• _Problem requirements_
In full and unchanged, output the entries that follow.

Records provided Start Marker

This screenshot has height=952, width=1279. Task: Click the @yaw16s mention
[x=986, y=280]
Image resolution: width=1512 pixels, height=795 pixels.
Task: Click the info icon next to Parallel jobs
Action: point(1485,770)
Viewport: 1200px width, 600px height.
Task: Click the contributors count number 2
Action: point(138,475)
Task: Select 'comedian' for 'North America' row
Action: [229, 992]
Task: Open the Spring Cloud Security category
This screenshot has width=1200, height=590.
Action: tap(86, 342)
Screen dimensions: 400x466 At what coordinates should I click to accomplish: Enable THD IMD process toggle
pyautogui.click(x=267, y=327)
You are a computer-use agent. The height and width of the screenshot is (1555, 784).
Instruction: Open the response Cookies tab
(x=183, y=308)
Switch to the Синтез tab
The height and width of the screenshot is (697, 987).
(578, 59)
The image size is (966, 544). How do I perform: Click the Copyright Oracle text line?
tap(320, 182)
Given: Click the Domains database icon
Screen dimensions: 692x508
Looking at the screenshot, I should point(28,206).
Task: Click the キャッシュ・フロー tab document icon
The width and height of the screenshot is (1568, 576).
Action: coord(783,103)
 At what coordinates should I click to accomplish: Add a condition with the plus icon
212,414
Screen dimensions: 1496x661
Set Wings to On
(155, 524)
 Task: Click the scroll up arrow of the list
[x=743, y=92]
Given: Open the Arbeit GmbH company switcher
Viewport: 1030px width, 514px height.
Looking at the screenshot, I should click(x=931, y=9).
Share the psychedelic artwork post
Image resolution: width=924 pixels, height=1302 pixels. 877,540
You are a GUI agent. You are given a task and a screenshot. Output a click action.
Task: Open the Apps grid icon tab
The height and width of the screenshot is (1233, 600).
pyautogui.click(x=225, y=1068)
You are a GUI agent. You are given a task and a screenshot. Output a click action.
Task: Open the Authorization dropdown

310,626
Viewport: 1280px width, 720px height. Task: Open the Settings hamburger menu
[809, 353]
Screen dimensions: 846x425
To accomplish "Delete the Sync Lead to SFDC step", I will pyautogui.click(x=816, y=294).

Records provided End Marker

• _Answer below_
This screenshot has height=952, width=1279. Task: Click the @yaw16s mention
[x=986, y=280]
Image resolution: width=1512 pixels, height=795 pixels.
Task: Click the info icon next to Parallel jobs
Action: point(1485,770)
Viewport: 1200px width, 600px height.
Task: Click the contributors count number 2
Action: point(138,475)
Task: Select 'comedian' for 'North America' row
Action: [229, 992]
Task: Open the Spring Cloud Security category
This screenshot has width=1200, height=590.
Action: tap(86, 342)
Screen dimensions: 400x466 At what coordinates should I click to accomplish: Enable THD IMD process toggle
pyautogui.click(x=267, y=327)
You are a computer-use agent. The height and width of the screenshot is (1555, 784).
Instruction: Open the response Cookies tab
(x=183, y=308)
Switch to the Синтез tab
The height and width of the screenshot is (697, 987).
(578, 59)
The image size is (966, 544). How do I perform: Click the Copyright Oracle text line?
tap(320, 182)
Given: Click the Domains database icon
Screen dimensions: 692x508
Looking at the screenshot, I should point(28,206).
Task: Click the キャッシュ・フロー tab document icon
The width and height of the screenshot is (1568, 576).
Action: coord(783,103)
 At what coordinates should I click to accomplish: Add a condition with the plus icon
212,414
Screen dimensions: 1496x661
Set Wings to On
(155, 524)
 Task: Click the scroll up arrow of the list
[x=743, y=92]
Given: Open the Arbeit GmbH company switcher
Viewport: 1030px width, 514px height.
Looking at the screenshot, I should click(x=931, y=9).
Share the psychedelic artwork post
Image resolution: width=924 pixels, height=1302 pixels. 877,540
You are a GUI agent. You are given a task and a screenshot. Output a click action.
Task: Open the Apps grid icon tab
The height and width of the screenshot is (1233, 600).
pyautogui.click(x=225, y=1068)
You are a GUI agent. You are given a task and a screenshot. Output a click action.
Task: Open the Authorization dropdown

310,626
Viewport: 1280px width, 720px height. Task: Open the Settings hamburger menu
[809, 353]
Screen dimensions: 846x425
To accomplish "Delete the Sync Lead to SFDC step", I will pyautogui.click(x=816, y=294).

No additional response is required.